Acredito que podemos tornar o nosso luto e a nossa dor em algo positivo para alguém. E que podemos ser exemplo de como dar a volta por cima. A vida pode continuar a ser muito bonita, e muito generosa, mesmo com os golpes e as perdas que vamos experimentando. A Maratona de Londres foi, para mim, uma afirmação disso mesmo: correr com o coração em pedaços, mas com os olhos postos na esperança. E fazer isso ao lado de milhares de pessoas que também corriam por causas maiores foi algo absolutamente transformador.

 

– Está a preparar-se para a Maratona de Tóquio em 2026; como está a correr essa preparação?

– Quando terminei a Maratona de Londres, já tinha a de Tóquio marcada, o plano era fazer uma pequena pausa nas maratonas, melhorar tempos nas distâncias mais curtas, e preparar-me com calma até março de 2026. Mas, sinceramente… percebi rapidamente que não aguentava tanto tempo sem sentir aquela excitação única de uma maratona. Então, como quem toma uma decisão perfeitamente racional (ou não!), inscrevi-me na Maratona de Chicago, que será já em outubro de 2025. Foi mais forte do que eu!

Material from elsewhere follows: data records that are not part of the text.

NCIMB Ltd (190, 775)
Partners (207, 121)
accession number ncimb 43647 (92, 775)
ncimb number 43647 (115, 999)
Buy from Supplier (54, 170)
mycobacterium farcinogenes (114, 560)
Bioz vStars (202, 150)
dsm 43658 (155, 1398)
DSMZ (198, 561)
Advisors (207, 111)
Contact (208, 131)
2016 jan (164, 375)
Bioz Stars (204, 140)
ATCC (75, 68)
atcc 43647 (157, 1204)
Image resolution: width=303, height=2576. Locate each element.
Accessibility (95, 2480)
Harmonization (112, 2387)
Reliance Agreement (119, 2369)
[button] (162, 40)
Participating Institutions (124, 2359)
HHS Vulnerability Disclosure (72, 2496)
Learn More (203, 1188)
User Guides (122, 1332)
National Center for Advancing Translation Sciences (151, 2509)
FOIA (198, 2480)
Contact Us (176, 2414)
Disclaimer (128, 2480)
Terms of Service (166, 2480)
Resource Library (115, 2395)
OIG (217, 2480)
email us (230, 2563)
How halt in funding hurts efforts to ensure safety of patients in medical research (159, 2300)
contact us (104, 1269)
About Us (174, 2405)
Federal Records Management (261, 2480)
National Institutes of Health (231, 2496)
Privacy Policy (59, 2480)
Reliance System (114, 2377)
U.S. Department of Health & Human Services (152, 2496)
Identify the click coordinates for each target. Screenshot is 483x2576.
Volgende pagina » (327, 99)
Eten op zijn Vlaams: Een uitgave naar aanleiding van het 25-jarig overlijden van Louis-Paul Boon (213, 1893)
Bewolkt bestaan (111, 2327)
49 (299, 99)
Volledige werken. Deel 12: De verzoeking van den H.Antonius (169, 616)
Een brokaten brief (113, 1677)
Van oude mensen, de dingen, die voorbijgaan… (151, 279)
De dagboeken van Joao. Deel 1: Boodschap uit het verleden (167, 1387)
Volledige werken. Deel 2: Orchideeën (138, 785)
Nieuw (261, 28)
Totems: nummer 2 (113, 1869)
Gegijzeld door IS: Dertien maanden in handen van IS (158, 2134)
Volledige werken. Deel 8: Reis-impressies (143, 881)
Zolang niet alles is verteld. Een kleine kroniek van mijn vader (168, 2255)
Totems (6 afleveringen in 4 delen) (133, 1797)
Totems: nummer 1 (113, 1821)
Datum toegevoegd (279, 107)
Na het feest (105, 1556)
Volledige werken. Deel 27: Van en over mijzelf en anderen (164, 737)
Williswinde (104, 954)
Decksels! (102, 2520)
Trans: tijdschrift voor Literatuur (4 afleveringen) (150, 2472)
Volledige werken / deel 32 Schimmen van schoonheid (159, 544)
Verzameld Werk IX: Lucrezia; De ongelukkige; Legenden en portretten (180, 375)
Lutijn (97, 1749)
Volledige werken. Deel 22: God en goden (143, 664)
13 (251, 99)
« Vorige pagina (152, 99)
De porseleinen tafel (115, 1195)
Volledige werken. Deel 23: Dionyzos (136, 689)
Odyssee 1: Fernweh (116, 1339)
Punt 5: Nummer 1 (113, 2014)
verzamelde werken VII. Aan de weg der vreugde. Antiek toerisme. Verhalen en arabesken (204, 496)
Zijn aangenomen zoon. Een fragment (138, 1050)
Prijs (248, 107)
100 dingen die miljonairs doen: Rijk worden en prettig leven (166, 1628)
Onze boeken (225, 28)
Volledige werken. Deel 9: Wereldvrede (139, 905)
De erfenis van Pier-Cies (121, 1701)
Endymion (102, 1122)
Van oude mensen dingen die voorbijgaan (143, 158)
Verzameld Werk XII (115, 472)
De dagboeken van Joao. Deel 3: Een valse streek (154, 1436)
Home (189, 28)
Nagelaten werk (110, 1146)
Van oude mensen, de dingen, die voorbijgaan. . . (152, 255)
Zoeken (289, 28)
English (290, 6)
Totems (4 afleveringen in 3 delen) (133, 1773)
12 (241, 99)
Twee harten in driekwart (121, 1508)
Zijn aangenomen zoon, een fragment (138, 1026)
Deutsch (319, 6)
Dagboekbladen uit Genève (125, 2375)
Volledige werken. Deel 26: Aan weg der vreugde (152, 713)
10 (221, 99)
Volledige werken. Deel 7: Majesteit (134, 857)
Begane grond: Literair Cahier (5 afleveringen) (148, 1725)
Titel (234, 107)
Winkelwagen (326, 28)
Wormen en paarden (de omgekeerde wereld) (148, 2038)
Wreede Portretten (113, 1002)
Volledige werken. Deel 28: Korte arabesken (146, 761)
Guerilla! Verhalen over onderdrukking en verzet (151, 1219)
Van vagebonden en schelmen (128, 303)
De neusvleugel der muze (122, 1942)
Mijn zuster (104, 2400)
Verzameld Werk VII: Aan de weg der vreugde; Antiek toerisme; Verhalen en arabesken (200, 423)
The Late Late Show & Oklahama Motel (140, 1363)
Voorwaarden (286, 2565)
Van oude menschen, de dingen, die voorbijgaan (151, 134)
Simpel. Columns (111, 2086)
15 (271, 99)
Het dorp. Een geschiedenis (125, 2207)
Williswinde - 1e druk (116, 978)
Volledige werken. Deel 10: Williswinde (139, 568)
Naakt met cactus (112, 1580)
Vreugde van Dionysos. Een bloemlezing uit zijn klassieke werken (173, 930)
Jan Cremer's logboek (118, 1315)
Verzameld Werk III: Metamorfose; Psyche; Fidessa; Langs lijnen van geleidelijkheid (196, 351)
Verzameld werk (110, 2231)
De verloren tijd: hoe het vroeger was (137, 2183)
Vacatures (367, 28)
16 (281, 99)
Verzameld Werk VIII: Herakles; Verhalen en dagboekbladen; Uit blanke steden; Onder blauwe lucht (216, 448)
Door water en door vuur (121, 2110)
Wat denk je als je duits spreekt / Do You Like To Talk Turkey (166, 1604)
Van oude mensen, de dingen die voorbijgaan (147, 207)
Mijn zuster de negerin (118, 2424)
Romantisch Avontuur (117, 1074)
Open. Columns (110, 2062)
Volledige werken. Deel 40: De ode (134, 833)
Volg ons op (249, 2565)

Neste momento, estou a preparar-me com esse novo objetivo em mente. A preparação está a correr bem, sempre com o equilíbrio possível entre a vida familiar, o trabalho na farmácia e os treinos. E, sim, continuo com o propósito de associar a maratona a uma causa solidária, e ainda estou a escolher qual será para Chicago, mas essa componente é essencial para mim. Dá mais sentido a cada quilómetro e transforma o esforço individual numa corrente de apoio coletivo.

 

– De que forma a prática regular de corrida influencia a sua performance e bem-estar no ambiente de trabalho?

– A corrida é o meu momento de equilíbrio. Ajuda-me a manter a mente clara, a gerir melhor o stresse e a tomar decisões com mais serenidade. No meu trabalho como farmacêutica e diretora de farmácia, é essencial manter a energia e a empatia. A corrida dá-me isso: resiliência, disciplina, capacidade de superação e uma enorme sensação de bem-estar. Sinto que sou melhor profissional, e melhor pessoa, quando me permito cuidar também de mim.

 

– Quem são as suas maiores inspirações, tanto na vida pessoal quanto profissional?

A minha maior inspiração pessoal é o meu pai, o grande amor da minha vida, o meu melhor amigo. Foi médico, um homem de princípios, apaixonado pela vida, pelo desporto e pela natureza. Ensinou-me a olhar para os outros com empatia e a viver com integridade. Levo-o comigo em tudo o que faço.

No plano profissional, inspiro-me nas pessoas com quem trabalho todos os dias: colegas farmacêuticos, profissionais de saúde, mas também os utentes que confiam em nós. E admiro profundamente todos os que conseguem, com pequenos gestos diários, mudar o mundo à sua volta. São essas pessoas anónimas que me motivam a continuar.